**SOURCE RECORDS**

+--

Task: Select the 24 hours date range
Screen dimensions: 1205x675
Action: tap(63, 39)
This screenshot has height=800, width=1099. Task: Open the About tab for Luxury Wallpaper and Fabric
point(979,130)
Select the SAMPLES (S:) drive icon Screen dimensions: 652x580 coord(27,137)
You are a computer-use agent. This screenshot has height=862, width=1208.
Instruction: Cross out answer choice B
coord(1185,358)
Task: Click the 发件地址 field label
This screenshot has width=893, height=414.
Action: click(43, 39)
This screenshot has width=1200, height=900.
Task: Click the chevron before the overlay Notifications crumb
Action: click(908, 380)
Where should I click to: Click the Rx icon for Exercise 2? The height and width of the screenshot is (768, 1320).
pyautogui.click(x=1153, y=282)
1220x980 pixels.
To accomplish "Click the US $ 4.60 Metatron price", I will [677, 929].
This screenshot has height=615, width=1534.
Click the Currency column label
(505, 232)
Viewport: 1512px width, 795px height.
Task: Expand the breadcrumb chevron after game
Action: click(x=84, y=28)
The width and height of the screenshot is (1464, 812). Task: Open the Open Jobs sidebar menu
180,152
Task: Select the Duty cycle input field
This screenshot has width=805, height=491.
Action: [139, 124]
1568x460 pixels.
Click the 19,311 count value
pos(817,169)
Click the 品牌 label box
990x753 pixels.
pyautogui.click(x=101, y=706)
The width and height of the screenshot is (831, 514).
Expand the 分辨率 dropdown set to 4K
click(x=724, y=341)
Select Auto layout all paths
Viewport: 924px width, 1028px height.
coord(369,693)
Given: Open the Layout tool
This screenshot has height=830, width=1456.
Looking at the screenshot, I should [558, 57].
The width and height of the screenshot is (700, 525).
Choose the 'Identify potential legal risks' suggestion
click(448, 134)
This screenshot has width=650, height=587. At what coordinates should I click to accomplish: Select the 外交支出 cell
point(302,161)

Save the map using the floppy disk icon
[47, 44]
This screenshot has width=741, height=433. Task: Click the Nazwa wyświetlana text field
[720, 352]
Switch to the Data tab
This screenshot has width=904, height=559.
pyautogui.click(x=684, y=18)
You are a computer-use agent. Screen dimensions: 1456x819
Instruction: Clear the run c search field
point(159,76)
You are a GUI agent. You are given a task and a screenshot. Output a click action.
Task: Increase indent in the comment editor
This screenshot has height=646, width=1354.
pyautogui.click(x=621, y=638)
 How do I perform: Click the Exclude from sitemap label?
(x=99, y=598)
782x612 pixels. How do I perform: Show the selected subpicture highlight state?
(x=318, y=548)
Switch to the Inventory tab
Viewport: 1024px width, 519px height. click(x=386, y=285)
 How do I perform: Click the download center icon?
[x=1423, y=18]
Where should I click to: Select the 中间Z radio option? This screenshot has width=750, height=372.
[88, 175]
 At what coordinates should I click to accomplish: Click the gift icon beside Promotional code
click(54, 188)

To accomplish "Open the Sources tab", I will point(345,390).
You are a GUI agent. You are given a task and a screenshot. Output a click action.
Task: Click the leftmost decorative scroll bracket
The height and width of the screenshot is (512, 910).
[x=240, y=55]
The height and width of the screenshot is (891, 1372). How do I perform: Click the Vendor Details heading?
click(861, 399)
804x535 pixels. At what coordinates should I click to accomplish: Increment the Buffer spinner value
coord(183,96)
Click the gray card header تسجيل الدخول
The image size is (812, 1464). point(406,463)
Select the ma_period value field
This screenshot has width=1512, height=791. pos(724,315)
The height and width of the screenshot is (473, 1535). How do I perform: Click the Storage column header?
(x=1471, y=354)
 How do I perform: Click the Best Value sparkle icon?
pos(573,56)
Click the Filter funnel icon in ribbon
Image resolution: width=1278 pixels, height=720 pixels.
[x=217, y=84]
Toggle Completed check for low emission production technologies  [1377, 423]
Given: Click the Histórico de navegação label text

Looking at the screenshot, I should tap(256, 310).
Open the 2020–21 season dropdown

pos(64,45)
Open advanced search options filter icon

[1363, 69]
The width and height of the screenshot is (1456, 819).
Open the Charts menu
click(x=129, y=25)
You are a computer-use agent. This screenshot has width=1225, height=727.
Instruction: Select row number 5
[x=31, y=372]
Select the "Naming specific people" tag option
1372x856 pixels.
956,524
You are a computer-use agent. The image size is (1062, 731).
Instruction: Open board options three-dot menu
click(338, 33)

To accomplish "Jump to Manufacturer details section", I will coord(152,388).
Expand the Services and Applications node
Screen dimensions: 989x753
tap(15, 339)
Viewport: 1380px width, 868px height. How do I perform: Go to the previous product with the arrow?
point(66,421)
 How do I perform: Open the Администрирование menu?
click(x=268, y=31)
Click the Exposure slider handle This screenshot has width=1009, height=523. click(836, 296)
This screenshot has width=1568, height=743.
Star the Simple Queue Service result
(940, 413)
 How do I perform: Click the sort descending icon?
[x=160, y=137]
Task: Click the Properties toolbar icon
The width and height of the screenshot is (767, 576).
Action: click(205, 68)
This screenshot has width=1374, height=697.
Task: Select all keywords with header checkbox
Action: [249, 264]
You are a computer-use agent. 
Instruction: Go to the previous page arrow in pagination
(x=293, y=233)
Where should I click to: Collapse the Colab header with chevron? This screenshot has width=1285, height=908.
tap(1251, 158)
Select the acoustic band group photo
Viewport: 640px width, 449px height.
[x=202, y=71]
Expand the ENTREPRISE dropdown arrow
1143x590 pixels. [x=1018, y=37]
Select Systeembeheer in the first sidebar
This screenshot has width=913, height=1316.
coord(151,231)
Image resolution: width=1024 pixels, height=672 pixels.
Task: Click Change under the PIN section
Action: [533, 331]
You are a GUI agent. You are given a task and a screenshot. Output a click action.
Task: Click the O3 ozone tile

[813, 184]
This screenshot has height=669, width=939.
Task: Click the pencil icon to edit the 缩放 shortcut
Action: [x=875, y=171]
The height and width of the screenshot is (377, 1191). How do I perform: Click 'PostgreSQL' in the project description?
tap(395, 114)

+--

**INSTRUCTION**
Extract verbatim from the listing the lines running from the line with "This screenshot has height=800, width=1099." up to and including the line with "coord(1185,358)".

**ANSWER TO THIS TASK**
This screenshot has height=800, width=1099. Task: Open the About tab for Luxury Wallpaper and Fabric
point(979,130)
Select the SAMPLES (S:) drive icon Screen dimensions: 652x580 coord(27,137)
You are a computer-use agent. This screenshot has height=862, width=1208.
Instruction: Cross out answer choice B
coord(1185,358)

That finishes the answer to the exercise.